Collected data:
******************************
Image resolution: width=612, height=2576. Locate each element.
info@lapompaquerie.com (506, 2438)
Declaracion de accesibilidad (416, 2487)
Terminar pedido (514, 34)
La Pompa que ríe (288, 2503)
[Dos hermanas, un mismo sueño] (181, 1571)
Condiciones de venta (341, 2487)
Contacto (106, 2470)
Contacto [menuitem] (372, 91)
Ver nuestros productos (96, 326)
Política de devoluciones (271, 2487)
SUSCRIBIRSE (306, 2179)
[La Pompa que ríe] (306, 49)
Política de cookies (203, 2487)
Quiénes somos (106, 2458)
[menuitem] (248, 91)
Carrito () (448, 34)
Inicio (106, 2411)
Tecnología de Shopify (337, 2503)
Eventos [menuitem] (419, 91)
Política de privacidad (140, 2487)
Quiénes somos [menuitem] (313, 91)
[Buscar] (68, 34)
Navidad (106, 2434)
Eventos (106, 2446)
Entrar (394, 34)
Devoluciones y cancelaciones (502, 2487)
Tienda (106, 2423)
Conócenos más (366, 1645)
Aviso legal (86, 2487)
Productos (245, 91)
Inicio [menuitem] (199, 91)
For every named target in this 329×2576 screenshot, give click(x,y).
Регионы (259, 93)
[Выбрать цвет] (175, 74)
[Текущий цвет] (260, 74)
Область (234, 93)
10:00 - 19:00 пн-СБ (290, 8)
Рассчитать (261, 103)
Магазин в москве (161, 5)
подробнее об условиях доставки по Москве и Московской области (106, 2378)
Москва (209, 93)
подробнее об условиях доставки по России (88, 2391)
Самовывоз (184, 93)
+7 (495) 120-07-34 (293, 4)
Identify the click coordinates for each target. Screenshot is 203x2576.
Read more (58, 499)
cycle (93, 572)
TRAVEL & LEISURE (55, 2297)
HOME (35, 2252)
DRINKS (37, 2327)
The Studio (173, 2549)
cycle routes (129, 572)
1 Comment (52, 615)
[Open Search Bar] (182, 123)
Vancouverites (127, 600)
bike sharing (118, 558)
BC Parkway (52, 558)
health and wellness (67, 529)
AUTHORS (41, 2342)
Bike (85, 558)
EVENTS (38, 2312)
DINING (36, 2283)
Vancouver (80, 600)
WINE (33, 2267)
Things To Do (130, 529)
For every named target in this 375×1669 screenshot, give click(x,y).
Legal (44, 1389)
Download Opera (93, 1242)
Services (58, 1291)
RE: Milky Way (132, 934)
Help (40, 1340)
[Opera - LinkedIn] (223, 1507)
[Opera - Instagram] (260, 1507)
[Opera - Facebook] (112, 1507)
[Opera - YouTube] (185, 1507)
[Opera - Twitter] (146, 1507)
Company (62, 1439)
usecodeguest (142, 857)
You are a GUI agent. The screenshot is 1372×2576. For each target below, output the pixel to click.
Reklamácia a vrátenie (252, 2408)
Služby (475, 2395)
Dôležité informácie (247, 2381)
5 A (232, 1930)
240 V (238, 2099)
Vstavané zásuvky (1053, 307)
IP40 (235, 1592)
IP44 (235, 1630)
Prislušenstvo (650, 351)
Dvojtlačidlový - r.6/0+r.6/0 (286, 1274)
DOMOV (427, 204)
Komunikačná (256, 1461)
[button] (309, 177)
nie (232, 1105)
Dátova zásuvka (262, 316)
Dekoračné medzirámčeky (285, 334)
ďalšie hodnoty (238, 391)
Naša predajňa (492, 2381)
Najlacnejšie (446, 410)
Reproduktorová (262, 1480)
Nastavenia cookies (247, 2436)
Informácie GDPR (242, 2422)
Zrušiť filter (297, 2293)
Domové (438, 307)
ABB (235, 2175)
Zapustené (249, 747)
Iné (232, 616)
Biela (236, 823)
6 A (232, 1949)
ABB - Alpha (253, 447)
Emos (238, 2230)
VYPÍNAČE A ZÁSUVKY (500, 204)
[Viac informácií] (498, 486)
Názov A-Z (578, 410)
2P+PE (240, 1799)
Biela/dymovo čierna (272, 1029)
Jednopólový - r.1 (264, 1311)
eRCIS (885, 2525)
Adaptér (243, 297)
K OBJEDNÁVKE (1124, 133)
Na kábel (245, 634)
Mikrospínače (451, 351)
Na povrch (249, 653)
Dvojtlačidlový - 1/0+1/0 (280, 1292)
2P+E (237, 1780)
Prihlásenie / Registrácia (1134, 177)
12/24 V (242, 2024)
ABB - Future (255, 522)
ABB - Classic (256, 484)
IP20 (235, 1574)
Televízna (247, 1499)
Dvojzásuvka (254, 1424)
******************************
Task: Leave out every line above except those from the line with "Рассчитать (261, 103)" up to and including the line with "Názov A-Z (578, 410)", and copy those exactly.

Expected output:
Рассчитать (261, 103)
Магазин в москве (161, 5)
подробнее об условиях доставки по Москве и Московской области (106, 2378)
Москва (209, 93)
подробнее об условиях доставки по России (88, 2391)
Самовывоз (184, 93)
+7 (495) 120-07-34 (293, 4)
Identify the click coordinates for each target. Screenshot is 203x2576.
Read more (58, 499)
cycle (93, 572)
TRAVEL & LEISURE (55, 2297)
HOME (35, 2252)
DRINKS (37, 2327)
The Studio (173, 2549)
cycle routes (129, 572)
1 Comment (52, 615)
[Open Search Bar] (182, 123)
Vancouverites (127, 600)
bike sharing (118, 558)
BC Parkway (52, 558)
health and wellness (67, 529)
AUTHORS (41, 2342)
Bike (85, 558)
EVENTS (38, 2312)
DINING (36, 2283)
Vancouver (80, 600)
WINE (33, 2267)
Things To Do (130, 529)
For every named target in this 375×1669 screenshot, give click(x,y).
Legal (44, 1389)
Download Opera (93, 1242)
Services (58, 1291)
RE: Milky Way (132, 934)
Help (40, 1340)
[Opera - LinkedIn] (223, 1507)
[Opera - Instagram] (260, 1507)
[Opera - Facebook] (112, 1507)
[Opera - YouTube] (185, 1507)
[Opera - Twitter] (146, 1507)
Company (62, 1439)
usecodeguest (142, 857)
You are a GUI agent. The screenshot is 1372×2576. For each target below, output the pixel to click.
Reklamácia a vrátenie (252, 2408)
Služby (475, 2395)
Dôležité informácie (247, 2381)
5 A (232, 1930)
240 V (238, 2099)
Vstavané zásuvky (1053, 307)
IP40 (235, 1592)
IP44 (235, 1630)
Prislušenstvo (650, 351)
Dvojtlačidlový - r.6/0+r.6/0 (286, 1274)
DOMOV (427, 204)
Komunikačná (256, 1461)
[button] (309, 177)
nie (232, 1105)
Dátova zásuvka (262, 316)
Dekoračné medzirámčeky (285, 334)
ďalšie hodnoty (238, 391)
Naša predajňa (492, 2381)
Najlacnejšie (446, 410)
Reproduktorová (262, 1480)
Nastavenia cookies (247, 2436)
Informácie GDPR (242, 2422)
Zrušiť filter (297, 2293)
Domové (438, 307)
ABB (235, 2175)
Zapustené (249, 747)
Iné (232, 616)
Biela (236, 823)
6 A (232, 1949)
ABB - Alpha (253, 447)
Emos (238, 2230)
VYPÍNAČE A ZÁSUVKY (500, 204)
[Viac informácií] (498, 486)
Názov A-Z (578, 410)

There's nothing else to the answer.